▶ _Problem details_: Filter the listing below, keeping every line that holds "entry".

▶ _Supplied entries_:
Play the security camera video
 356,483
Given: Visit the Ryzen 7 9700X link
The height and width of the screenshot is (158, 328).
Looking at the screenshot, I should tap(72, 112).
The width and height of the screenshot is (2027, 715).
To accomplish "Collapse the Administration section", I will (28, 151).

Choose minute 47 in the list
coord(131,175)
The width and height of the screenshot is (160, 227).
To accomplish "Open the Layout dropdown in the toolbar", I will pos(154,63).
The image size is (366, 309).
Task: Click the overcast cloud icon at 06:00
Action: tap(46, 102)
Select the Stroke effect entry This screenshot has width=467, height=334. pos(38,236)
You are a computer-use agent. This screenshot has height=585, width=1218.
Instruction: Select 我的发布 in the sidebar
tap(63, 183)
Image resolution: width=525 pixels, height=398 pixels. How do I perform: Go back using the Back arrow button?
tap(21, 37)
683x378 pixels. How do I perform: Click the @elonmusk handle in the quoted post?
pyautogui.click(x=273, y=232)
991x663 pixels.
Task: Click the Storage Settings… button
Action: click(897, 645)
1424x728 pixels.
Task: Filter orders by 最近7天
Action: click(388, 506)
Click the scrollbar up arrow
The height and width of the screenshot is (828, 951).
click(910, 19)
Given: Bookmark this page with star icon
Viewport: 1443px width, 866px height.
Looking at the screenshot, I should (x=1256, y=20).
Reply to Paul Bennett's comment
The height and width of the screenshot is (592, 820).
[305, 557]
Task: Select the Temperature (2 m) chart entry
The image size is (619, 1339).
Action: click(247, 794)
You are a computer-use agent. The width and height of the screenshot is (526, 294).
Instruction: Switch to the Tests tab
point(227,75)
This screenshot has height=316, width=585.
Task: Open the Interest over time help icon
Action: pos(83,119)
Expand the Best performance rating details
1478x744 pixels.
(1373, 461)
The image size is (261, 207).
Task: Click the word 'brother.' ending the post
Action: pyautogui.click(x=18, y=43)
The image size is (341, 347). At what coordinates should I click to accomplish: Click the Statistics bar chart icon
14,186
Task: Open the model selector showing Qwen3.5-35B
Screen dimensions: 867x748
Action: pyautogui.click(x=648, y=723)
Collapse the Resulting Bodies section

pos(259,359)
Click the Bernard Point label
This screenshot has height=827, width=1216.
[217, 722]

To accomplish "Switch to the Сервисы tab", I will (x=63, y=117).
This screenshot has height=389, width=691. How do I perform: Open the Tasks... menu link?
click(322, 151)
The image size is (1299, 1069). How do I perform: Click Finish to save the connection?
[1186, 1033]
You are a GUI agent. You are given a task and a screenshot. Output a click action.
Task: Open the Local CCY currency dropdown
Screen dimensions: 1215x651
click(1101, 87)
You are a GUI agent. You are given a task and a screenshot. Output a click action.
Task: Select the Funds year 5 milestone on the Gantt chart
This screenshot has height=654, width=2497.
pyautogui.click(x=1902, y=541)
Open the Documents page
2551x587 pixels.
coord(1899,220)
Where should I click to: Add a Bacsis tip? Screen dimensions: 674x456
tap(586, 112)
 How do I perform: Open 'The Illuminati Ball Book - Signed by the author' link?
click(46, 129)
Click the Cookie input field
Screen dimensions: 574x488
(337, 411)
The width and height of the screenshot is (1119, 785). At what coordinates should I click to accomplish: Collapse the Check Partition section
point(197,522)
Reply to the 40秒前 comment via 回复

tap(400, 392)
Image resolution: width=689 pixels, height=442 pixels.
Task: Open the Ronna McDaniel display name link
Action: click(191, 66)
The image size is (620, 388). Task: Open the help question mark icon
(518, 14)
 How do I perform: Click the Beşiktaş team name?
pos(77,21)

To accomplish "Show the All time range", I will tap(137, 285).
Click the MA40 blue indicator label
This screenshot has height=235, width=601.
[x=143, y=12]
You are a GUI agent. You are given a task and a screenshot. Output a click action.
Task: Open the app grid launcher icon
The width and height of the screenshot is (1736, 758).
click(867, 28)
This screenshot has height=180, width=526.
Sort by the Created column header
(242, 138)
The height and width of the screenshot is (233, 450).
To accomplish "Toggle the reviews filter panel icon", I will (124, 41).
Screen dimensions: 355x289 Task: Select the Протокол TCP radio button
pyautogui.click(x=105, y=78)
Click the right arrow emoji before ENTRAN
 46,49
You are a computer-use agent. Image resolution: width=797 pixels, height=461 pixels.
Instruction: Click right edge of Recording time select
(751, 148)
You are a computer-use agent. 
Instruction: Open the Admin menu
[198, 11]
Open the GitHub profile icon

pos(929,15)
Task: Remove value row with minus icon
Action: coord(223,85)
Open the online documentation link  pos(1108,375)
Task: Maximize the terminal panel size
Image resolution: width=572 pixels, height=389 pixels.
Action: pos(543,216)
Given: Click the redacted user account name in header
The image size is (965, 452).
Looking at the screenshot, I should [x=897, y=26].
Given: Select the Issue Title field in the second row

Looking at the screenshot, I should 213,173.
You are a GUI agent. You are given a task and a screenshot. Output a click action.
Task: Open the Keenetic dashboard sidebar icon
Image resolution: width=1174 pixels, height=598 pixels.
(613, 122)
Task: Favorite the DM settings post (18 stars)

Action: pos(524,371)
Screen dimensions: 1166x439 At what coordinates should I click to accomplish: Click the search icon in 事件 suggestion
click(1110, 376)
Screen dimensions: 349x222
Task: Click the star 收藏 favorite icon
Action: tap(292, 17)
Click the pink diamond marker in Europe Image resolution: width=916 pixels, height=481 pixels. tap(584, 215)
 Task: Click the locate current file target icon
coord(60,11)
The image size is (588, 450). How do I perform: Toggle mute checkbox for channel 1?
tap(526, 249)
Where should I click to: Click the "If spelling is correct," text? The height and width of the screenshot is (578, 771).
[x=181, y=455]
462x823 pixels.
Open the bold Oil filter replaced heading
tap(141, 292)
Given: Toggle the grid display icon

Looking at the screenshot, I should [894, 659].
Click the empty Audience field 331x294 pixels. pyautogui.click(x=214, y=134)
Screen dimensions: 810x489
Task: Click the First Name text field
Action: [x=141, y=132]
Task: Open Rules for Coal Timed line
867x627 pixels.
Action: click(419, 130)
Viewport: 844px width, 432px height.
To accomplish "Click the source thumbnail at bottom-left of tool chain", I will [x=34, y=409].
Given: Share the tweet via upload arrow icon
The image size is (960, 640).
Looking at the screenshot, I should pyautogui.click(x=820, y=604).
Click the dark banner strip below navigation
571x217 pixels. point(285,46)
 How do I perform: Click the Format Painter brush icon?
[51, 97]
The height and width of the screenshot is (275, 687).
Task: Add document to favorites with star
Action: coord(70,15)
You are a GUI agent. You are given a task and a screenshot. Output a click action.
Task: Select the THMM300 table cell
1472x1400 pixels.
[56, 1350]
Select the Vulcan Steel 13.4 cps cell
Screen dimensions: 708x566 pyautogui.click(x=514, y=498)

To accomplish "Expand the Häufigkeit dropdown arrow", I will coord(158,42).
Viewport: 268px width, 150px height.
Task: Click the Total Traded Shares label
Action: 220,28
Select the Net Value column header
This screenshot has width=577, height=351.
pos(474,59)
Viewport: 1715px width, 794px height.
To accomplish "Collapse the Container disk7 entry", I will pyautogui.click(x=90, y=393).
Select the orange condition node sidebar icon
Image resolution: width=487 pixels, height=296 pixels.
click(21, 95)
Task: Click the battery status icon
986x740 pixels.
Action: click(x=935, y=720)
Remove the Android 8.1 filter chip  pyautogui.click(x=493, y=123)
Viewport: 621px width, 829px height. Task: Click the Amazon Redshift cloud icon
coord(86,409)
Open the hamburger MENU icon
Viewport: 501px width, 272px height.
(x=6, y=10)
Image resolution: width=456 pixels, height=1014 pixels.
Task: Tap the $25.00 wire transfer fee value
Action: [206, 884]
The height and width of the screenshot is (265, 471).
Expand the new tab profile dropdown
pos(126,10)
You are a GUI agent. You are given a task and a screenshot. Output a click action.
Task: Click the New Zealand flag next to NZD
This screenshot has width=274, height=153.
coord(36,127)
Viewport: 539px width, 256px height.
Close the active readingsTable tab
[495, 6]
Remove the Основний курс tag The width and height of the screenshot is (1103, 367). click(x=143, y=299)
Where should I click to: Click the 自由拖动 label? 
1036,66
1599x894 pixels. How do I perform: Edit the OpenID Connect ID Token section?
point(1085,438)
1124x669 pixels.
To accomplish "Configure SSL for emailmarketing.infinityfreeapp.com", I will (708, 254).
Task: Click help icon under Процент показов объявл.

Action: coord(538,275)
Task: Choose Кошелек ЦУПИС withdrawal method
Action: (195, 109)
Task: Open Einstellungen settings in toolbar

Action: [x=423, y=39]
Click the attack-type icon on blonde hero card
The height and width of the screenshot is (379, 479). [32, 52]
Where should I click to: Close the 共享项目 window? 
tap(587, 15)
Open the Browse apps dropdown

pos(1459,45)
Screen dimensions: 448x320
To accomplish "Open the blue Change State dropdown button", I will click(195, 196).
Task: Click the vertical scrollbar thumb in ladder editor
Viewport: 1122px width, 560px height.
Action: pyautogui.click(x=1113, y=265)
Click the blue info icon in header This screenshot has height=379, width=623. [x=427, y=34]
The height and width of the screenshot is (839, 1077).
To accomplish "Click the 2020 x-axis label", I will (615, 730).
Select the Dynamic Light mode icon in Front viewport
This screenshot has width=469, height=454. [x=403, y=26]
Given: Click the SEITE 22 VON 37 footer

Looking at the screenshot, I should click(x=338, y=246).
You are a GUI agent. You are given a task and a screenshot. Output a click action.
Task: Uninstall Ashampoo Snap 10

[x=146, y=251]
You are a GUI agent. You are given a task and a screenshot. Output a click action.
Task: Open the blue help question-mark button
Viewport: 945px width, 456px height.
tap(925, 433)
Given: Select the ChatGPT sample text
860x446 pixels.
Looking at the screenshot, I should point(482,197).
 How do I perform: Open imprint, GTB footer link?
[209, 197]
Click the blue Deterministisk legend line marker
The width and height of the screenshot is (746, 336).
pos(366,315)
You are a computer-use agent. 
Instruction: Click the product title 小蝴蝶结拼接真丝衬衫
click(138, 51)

▶ _Answer to the problem_:
Select the Stroke effect entry This screenshot has width=467, height=334. pos(38,236)
Task: Select the Temperature (2 m) chart entry
To accomplish "Collapse the Container disk7 entry", I will pyautogui.click(x=90, y=393).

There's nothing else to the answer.